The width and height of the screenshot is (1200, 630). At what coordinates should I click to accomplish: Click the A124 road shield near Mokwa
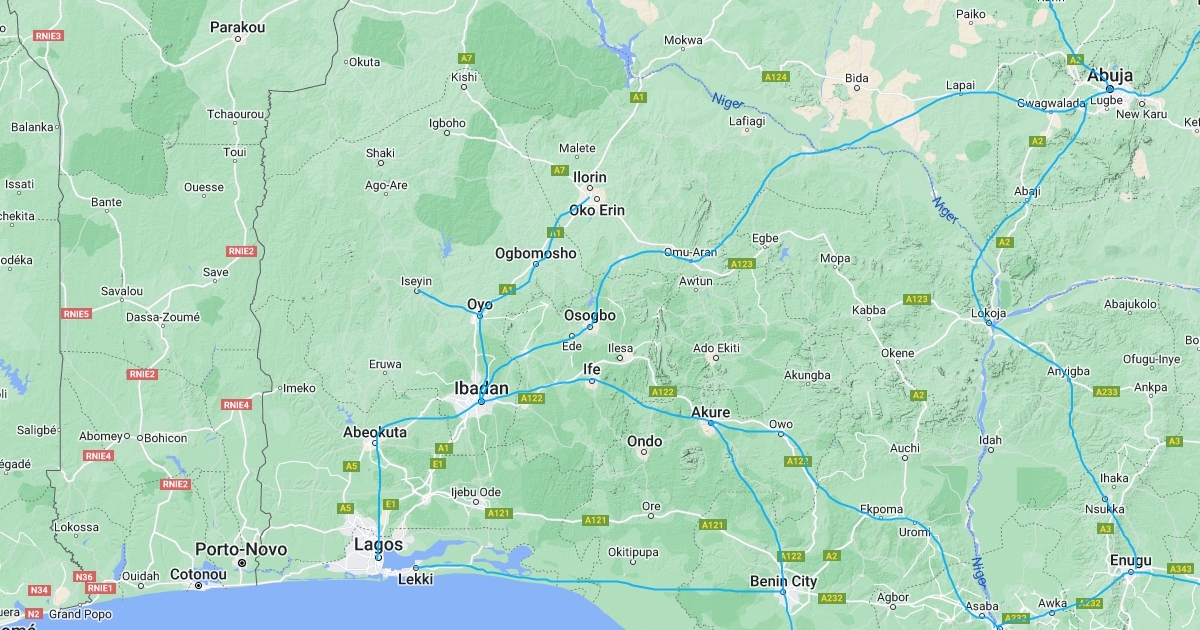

....................

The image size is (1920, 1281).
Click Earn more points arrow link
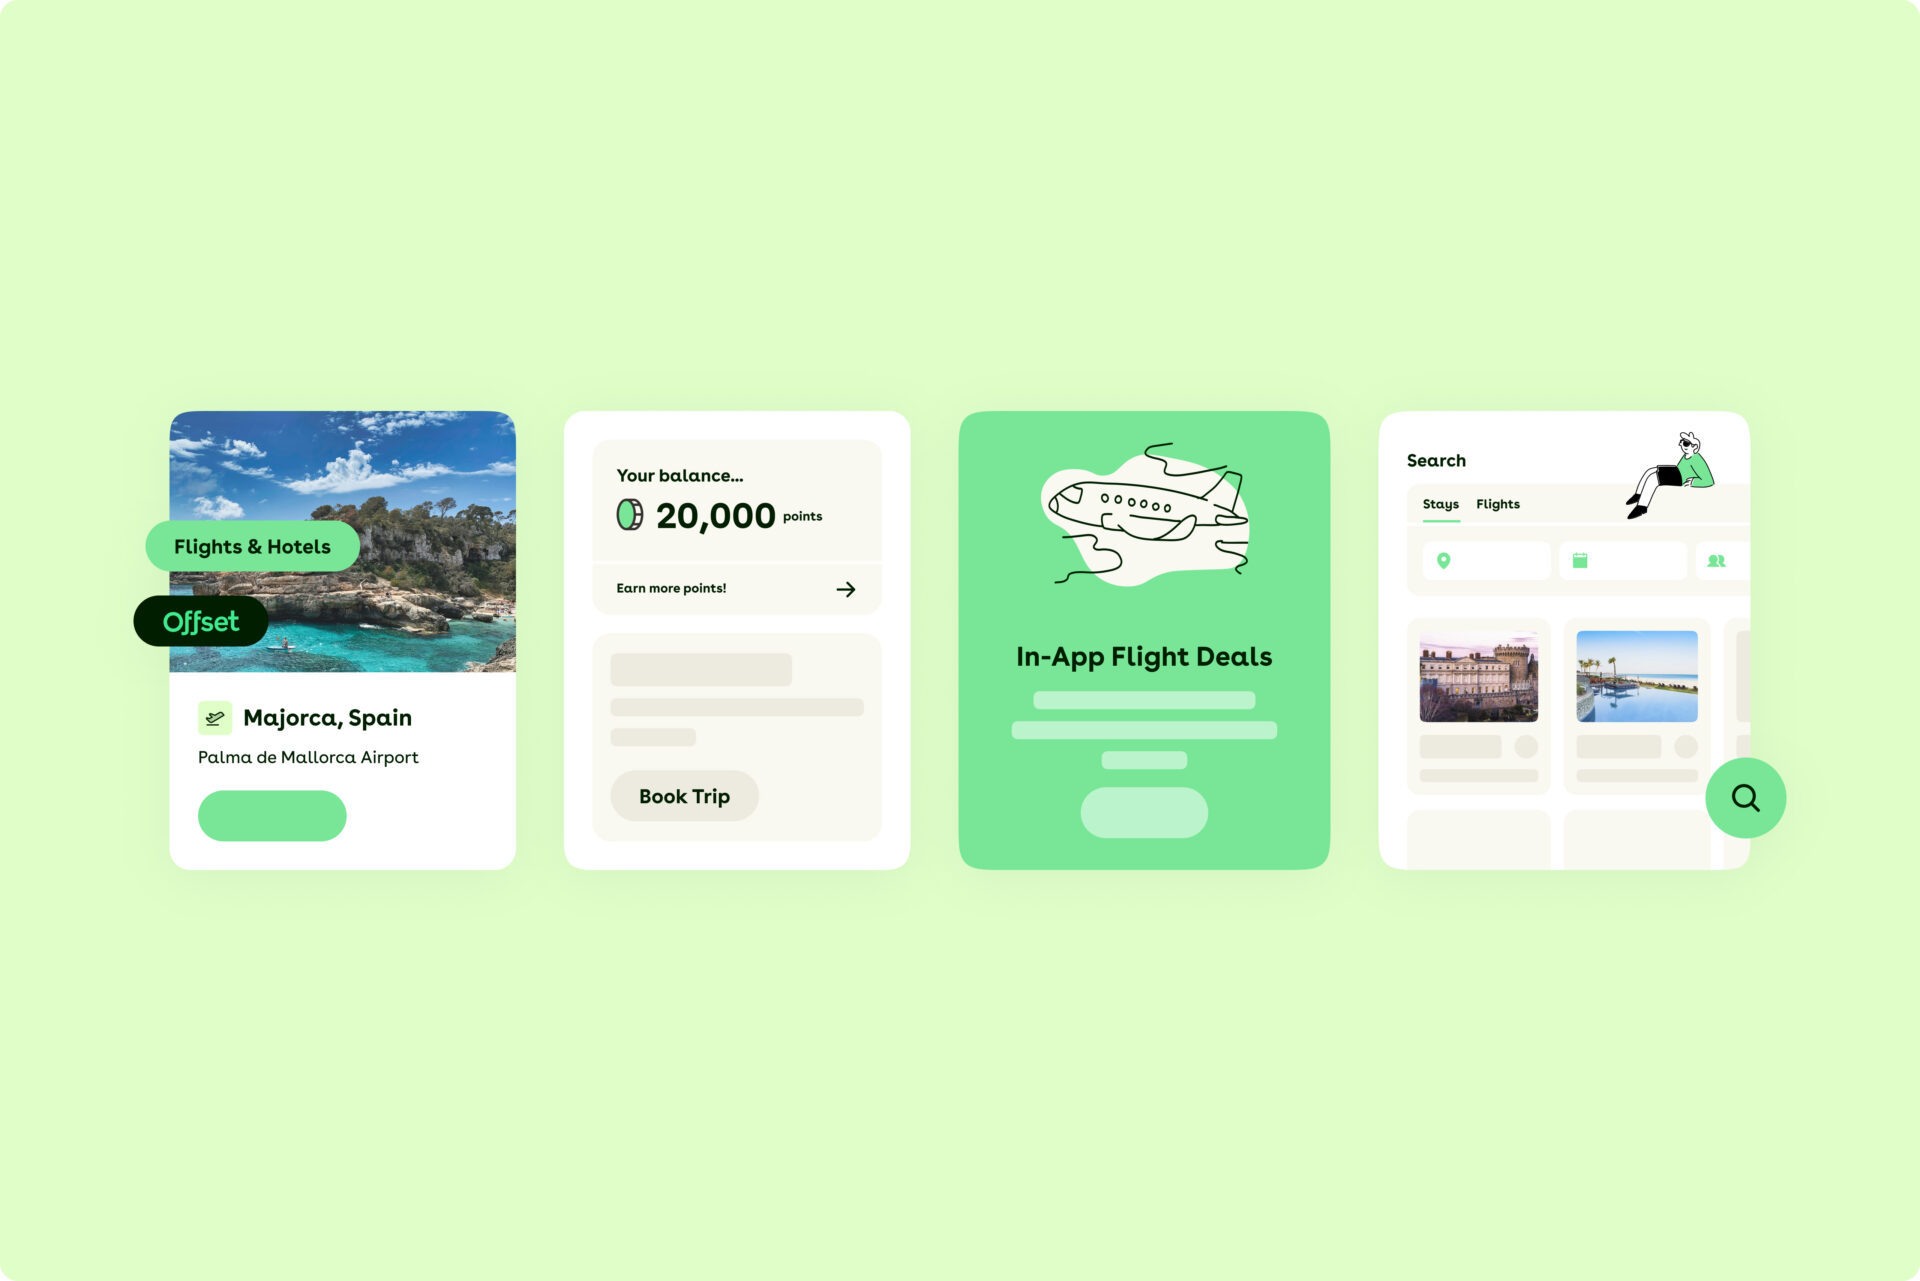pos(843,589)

....................

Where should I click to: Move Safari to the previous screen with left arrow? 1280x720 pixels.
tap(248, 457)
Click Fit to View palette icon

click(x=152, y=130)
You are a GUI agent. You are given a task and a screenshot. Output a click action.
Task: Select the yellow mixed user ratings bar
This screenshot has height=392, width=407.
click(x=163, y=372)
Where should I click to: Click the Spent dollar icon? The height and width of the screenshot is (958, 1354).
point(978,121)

....................

Please extract each line from the records above that contains the word "should".

The width and height of the screenshot is (1200, 630). At what coordinates should I click to accomplish: Click the A124 road shield near Mokwa
Where should I click to: Move Safari to the previous screen with left arrow? 1280x720 pixels.
Where should I click to: Click the Spent dollar icon? The height and width of the screenshot is (958, 1354).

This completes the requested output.